__What you should do__
Return every line of the material exactly.

__Supplied material__
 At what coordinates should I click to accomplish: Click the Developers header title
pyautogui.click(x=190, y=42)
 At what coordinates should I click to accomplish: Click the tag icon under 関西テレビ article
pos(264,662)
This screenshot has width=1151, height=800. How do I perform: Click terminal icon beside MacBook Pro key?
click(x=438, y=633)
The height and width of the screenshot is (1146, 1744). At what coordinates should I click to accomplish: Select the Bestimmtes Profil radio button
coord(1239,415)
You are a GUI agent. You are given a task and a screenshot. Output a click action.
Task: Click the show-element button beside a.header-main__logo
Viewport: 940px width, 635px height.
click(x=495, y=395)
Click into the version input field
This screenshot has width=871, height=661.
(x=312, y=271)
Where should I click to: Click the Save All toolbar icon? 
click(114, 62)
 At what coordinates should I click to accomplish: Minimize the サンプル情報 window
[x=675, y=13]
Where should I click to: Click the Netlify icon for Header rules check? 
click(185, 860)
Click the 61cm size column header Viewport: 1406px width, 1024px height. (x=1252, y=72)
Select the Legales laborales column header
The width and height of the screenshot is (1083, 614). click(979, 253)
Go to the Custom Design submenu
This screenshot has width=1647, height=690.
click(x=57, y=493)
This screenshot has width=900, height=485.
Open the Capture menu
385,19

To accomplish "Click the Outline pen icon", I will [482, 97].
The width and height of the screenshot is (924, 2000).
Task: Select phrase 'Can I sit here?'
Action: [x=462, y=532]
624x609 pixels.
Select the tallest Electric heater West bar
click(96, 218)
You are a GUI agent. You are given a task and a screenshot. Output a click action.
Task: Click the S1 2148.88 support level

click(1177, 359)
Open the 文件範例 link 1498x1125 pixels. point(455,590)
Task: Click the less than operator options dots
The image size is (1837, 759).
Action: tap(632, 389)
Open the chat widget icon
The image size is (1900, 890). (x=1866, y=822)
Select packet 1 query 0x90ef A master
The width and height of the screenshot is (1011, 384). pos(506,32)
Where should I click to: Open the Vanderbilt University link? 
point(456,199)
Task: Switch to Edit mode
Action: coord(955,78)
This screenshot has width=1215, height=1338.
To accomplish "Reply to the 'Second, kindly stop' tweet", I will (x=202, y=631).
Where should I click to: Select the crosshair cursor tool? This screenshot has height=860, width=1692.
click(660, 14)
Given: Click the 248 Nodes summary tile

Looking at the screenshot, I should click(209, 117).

__Task response__
 At what coordinates should I click to accomplish: Click the Developers header title
pyautogui.click(x=190, y=42)
 At what coordinates should I click to accomplish: Click the tag icon under 関西テレビ article
pos(264,662)
This screenshot has width=1151, height=800. How do I perform: Click terminal icon beside MacBook Pro key?
click(x=438, y=633)
The height and width of the screenshot is (1146, 1744). At what coordinates should I click to accomplish: Select the Bestimmtes Profil radio button
coord(1239,415)
You are a GUI agent. You are given a task and a screenshot. Output a click action.
Task: Click the show-element button beside a.header-main__logo
Viewport: 940px width, 635px height.
click(x=495, y=395)
Click into the version input field
This screenshot has width=871, height=661.
(x=312, y=271)
Where should I click to: Click the Save All toolbar icon? 
click(114, 62)
 At what coordinates should I click to accomplish: Minimize the サンプル情報 window
[x=675, y=13]
Where should I click to: Click the Netlify icon for Header rules check? 
click(185, 860)
Click the 61cm size column header Viewport: 1406px width, 1024px height. (x=1252, y=72)
Select the Legales laborales column header
The width and height of the screenshot is (1083, 614). click(979, 253)
Go to the Custom Design submenu
This screenshot has width=1647, height=690.
click(x=57, y=493)
This screenshot has width=900, height=485.
Open the Capture menu
385,19

To accomplish "Click the Outline pen icon", I will [482, 97].
The width and height of the screenshot is (924, 2000).
Task: Select phrase 'Can I sit here?'
Action: [x=462, y=532]
624x609 pixels.
Select the tallest Electric heater West bar
click(96, 218)
You are a GUI agent. You are given a task and a screenshot. Output a click action.
Task: Click the S1 2148.88 support level

click(1177, 359)
Open the 文件範例 link 1498x1125 pixels. point(455,590)
Task: Click the less than operator options dots
The image size is (1837, 759).
Action: tap(632, 389)
Open the chat widget icon
The image size is (1900, 890). (x=1866, y=822)
Select packet 1 query 0x90ef A master
The width and height of the screenshot is (1011, 384). pos(506,32)
Where should I click to: Open the Vanderbilt University link? 
point(456,199)
Task: Switch to Edit mode
Action: coord(955,78)
This screenshot has width=1215, height=1338.
To accomplish "Reply to the 'Second, kindly stop' tweet", I will (x=202, y=631).
Where should I click to: Select the crosshair cursor tool? This screenshot has height=860, width=1692.
click(660, 14)
Given: Click the 248 Nodes summary tile

Looking at the screenshot, I should click(209, 117).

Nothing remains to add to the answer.